Iowa Public Employees' Retirement System, Des Moines, hired five active managers to run a total of seven strategies and three transition managers for the $32.4 billion plan, confirmed spokeswoman Judy Akre in an email.
At its Sept. 20 meeting, IPERS hired Acadian Asset Management for a non-U.S. equity strategy; BMO Global Asset Management to run its disciplined international equity strategy; BlackRock for its fixed-income global alpha fund and scientific active equity platform; PanAgora Asset Management to run its Dynamic International Equity and Dynamic International Equity Extended Alpha funds; and PGIM Fixed Income's U.S. liquidity relative value strategy.
The BlackRock and PGIM bond strategies are considered unconstrained fixed-income hedge funds, while PanAgora's extended alpha fund is a long/short strategy. BlackRock's scientific equity platform includes long-only and long/short strategies.

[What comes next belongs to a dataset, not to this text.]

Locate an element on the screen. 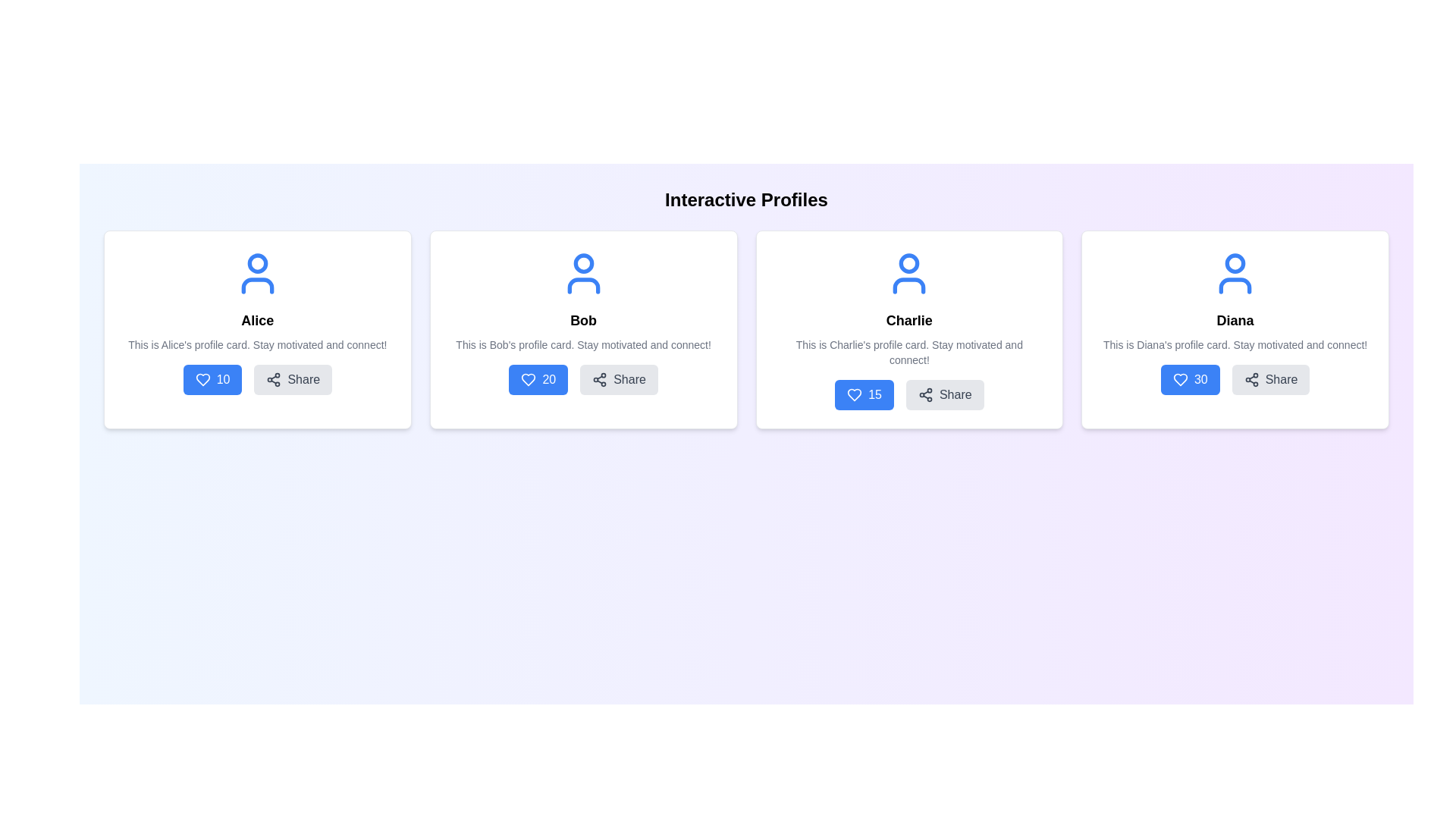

Funding sources and amounts will be determined once contract negotiations near completion.
Also, the pension fund hired BlackRock, Northern Trust Asset Management and Russell Implementation Services to provide transition management services. An RFP was issued in August. BlackRock, Russell and State Street were the previous transition managers.
Also at the meeting, Kalytix Partners presented its report on IPERS' proposed internal investment management concept. The report found the concept to be economically feasible and the board's current governance structure to be solid, "but identified risk management and management compensation as two major issues that IPERS must address if it wishes to pursue internal management," said a report from Karl Koch, IPERS' chief investment officer.
IPERS' investment portfolio returned 7.97% net of fees for fiscal year 2018 above its policy benchmark of 7.79%.
As of Dec. 31, IPERS' asset allocation targets were 27% core-plus fixed income, 22% domestic equities, 15% international equities, 11% private equity, 7.5% private real assets, 7% public real assets, 3.5% public credit, 3% each global smart beta equities and private credit, and 1% cash.